* Selected excerpt
# # # # #
The Citi Custom Cash automatically earns 5% on your top eligible category each billing cycle, up to $500 in spend. After that, 1%. No annual fee. Eligible categories include restaurants, gas stations, grocery stores, select streaming services, drugstores, fitness clubs, home improvement stores, live entertainment, and a few transit services.

The relevant bill category is select streaming services. Citi doesn't publish the full list, but Netflix, Hulu, Disney+, HBO Max, Spotify, Apple Music, and YouTube TV have all reliably coded as eligible based on cardholder reports as of early 2026. Smaller services are hit-or-miss.

The math on a streaming-heavy stack: if you spend $80 a month across five streaming services and they all code, that's $48 a year at 5%. Modest. The real value of the Custom Cash is that the 5% category auto-selects each cycle, so in a month where dining or groceries top streaming, the card just pays you 5% on whatever the highest eligible category was. It's a flexible companion card, not a primary bills card.

This card is most useful as a third or fourth slot for someone who's already running the Double Cash or Ink Cash for the heavy lifting and wants 5% on a small but consistent slice.

Bilt Mastercard: The Only Rent Play

Most landlords don't take credit cards. Third-party rent payment services charge 2.5% to 3% in fees, which wipes out almost any rewards value.
# # # # #
* The data
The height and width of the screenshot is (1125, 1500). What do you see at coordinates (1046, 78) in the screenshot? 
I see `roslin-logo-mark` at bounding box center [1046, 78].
# # # # #
* Tasks for this exercise
• a. List every streaming service that the credit card text names as having reliably coded as eligible.
• b. Repeat everything in the credit card text from "The math on" down to "but consistent slice.".
Work only from the text about credit card rewards, not from the lines.

* Set of answers
• a. Netflix, Hulu, Disney+, HBO Max, Spotify, Apple Music, YouTube TV

• b.
The math on a streaming-heavy stack: if you spend $80 a month across five streaming services and they all code, that's $48 a year at 5%. Modest. The real value of the Custom Cash is that the 5% category auto-selects each cycle, so in a month where dining or groceries top streaming, the card just pays you 5% on whatever the highest eligible category was. It's a flexible companion card, not a primary bills card.

This card is most useful as a third or fourth slot for someone who's already running the Double Cash or Ink Cash for the heavy lifting and wants 5% on a small but consistent slice.